What You Actually Eat
Day-to-day, the Mayo Clinic Diet looks a lot like a Mediterranean-style eating pattern with a strong emphasis on plant foods. A typical day might include oatmeal with berries for breakfast, a large salad with grilled chicken and whole-grain bread for lunch, and baked salmon with roasted vegetables and brown rice for dinner. Snacks are mostly fruits, vegetables, and small portions of nuts.
The diet doesn’t ban any specific food groups. You won’t find a list of “never eat this” items beyond the temporary Phase 1 restrictions. Whole grains, lean meats, fish, legumes, low-fat dairy, and healthy fats like olive oil and avocado are all encouraged. Processed foods, refined carbohydrates, and large portions of red meat are naturally minimized by the pyramid structure, but they aren’t forbidden.
This flexibility is one reason the diet scores well in expert rankings. It doesn’t require specialty foods, expensive supplements, or pre-packaged meals. You shop at a regular grocery store and prepare normal meals. The learning curve is more about portion awareness and produce habits than memorizing complex rules.
The Digital Program and Cost
Mayo Clinic offers the diet as a digital subscription through its website and app. The standard price is $49.99 per month. Prepaying brings the cost down significantly: a 6-month plan runs about $17 per month ($102 upfront), and a 12-month plan drops to $10 per month ($120 upfront). The 6-month plan currently includes a free copy of “The Mayo Clinic Diet” book, now in its third edition.

WHAT THE EXERCISE ASKS | Continue the passage on the Mayo Clinic Diet, starting right after its last sentence. The listing after this passage has nothing to do with it.

RECORDED INFORMATION |
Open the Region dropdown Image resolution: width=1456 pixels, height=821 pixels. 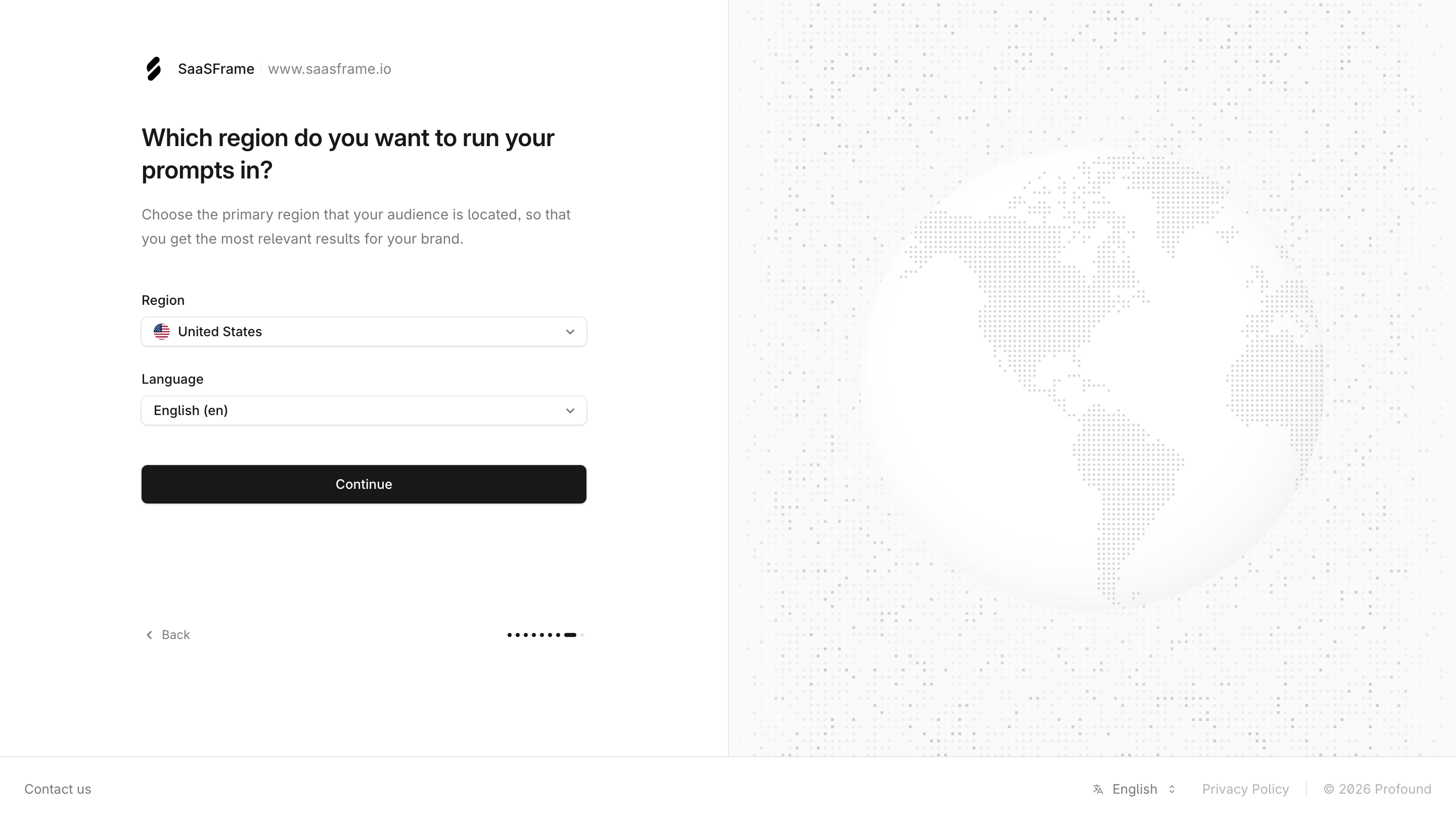364,332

YOUR RESPONSE |
The subscription gives you access to meal plans, recipes, food trackers, habit-tracking tools, and educational content. There are also tools to log your weight and physical activity over time. You don’t need the digital program to follow the diet if you buy the book, but the app adds convenience and structure that some people find helpful for accountability.
How It Differs From Fad “Mayo Clinic Diets”
For decades before the official program launched, various fad diets circulated under the “Mayo Clinic Diet” name without any connection to Mayo Clinic. The most common was a grapefruit-heavy crash diet that promised dramatic weight loss in a week or two. Another version revolved around cabbage soup. Mayo Clinic has repeatedly stated it had nothing to do with these plans, and the institution developed its own branded program partly to replace the misinformation.
The real Mayo Clinic Diet has no gimmick foods, no single-ingredient focus, and no promises of losing 10 pounds in a week. It’s a moderate, evidence-based approach designed around long-term health rather than short-term dramatic results. If you encounter a “Mayo Clinic Diet” that asks you to eat grapefruit at every meal or survive on soup for a week, that’s not the genuine program.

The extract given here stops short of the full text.